[START OF RAW DATA]

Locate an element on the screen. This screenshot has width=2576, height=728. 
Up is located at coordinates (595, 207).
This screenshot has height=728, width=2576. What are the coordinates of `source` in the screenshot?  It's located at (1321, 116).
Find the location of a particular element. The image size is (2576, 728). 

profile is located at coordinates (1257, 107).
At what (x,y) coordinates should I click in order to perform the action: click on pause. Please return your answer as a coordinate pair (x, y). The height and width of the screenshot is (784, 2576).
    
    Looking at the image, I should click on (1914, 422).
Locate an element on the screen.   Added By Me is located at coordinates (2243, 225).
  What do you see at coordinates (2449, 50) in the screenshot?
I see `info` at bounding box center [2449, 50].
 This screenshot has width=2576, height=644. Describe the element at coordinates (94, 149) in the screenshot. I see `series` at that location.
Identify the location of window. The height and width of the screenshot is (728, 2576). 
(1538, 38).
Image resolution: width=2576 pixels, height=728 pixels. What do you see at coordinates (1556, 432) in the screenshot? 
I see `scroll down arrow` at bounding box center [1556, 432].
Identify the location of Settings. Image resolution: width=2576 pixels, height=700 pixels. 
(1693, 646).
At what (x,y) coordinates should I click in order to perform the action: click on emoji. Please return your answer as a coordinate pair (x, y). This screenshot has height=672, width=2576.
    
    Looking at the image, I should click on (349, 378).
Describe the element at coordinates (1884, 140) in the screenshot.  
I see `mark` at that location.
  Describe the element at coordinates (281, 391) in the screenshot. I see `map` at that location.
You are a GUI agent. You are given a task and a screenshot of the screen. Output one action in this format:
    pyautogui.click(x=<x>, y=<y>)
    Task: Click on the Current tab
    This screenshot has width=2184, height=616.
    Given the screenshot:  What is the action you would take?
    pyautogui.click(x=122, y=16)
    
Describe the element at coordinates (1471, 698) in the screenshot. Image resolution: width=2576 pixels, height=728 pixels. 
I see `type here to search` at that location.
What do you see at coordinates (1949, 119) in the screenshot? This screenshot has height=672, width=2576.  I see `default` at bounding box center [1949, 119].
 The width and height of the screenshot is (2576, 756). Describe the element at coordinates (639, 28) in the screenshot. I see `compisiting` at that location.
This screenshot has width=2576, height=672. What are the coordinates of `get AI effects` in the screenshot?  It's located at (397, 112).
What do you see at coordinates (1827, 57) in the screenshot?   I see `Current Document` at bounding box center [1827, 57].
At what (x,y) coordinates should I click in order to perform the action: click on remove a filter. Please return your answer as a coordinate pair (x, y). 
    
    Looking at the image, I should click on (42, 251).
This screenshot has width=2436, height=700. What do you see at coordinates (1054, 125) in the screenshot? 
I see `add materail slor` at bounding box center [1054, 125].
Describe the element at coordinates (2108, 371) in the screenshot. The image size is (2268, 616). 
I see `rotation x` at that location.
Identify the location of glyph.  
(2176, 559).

[END OF RAW DATA]

GOAL ▸ Reproduce all of the records above verbatim, from the first line to the last.

ANSWER TO THIS EXERCISE ▸
Locate an element on the screen. This screenshot has width=2576, height=728. 
Up is located at coordinates (595, 207).
This screenshot has height=728, width=2576. What are the coordinates of `source` in the screenshot?  It's located at (1321, 116).
Find the location of a particular element. The image size is (2576, 728). 

profile is located at coordinates (1257, 107).
At what (x,y) coordinates should I click in order to perform the action: click on pause. Please return your answer as a coordinate pair (x, y). The height and width of the screenshot is (784, 2576).
    
    Looking at the image, I should click on (1914, 422).
Locate an element on the screen.   Added By Me is located at coordinates (2243, 225).
  What do you see at coordinates (2449, 50) in the screenshot?
I see `info` at bounding box center [2449, 50].
 This screenshot has width=2576, height=644. Describe the element at coordinates (94, 149) in the screenshot. I see `series` at that location.
Identify the location of window. The height and width of the screenshot is (728, 2576). 
(1538, 38).
Image resolution: width=2576 pixels, height=728 pixels. What do you see at coordinates (1556, 432) in the screenshot? 
I see `scroll down arrow` at bounding box center [1556, 432].
Identify the location of Settings. Image resolution: width=2576 pixels, height=700 pixels. 
(1693, 646).
At what (x,y) coordinates should I click in order to perform the action: click on emoji. Please return your answer as a coordinate pair (x, y). This screenshot has height=672, width=2576.
    
    Looking at the image, I should click on (349, 378).
Describe the element at coordinates (1884, 140) in the screenshot.  
I see `mark` at that location.
  Describe the element at coordinates (281, 391) in the screenshot. I see `map` at that location.
You are a GUI agent. You are given a task and a screenshot of the screen. Output one action in this format:
    pyautogui.click(x=<x>, y=<y>)
    Task: Click on the Current tab
    This screenshot has width=2184, height=616.
    Given the screenshot:  What is the action you would take?
    pyautogui.click(x=122, y=16)
    
Describe the element at coordinates (1471, 698) in the screenshot. Image resolution: width=2576 pixels, height=728 pixels. 
I see `type here to search` at that location.
What do you see at coordinates (1949, 119) in the screenshot? This screenshot has height=672, width=2576.  I see `default` at bounding box center [1949, 119].
 The width and height of the screenshot is (2576, 756). Describe the element at coordinates (639, 28) in the screenshot. I see `compisiting` at that location.
This screenshot has width=2576, height=672. What are the coordinates of `get AI effects` in the screenshot?  It's located at (397, 112).
What do you see at coordinates (1827, 57) in the screenshot?   I see `Current Document` at bounding box center [1827, 57].
At what (x,y) coordinates should I click in order to perform the action: click on remove a filter. Please return your answer as a coordinate pair (x, y). 
    
    Looking at the image, I should click on (42, 251).
This screenshot has width=2436, height=700. What do you see at coordinates (1054, 125) in the screenshot? 
I see `add materail slor` at bounding box center [1054, 125].
Describe the element at coordinates (2108, 371) in the screenshot. The image size is (2268, 616). 
I see `rotation x` at that location.
Identify the location of glyph.  
(2176, 559).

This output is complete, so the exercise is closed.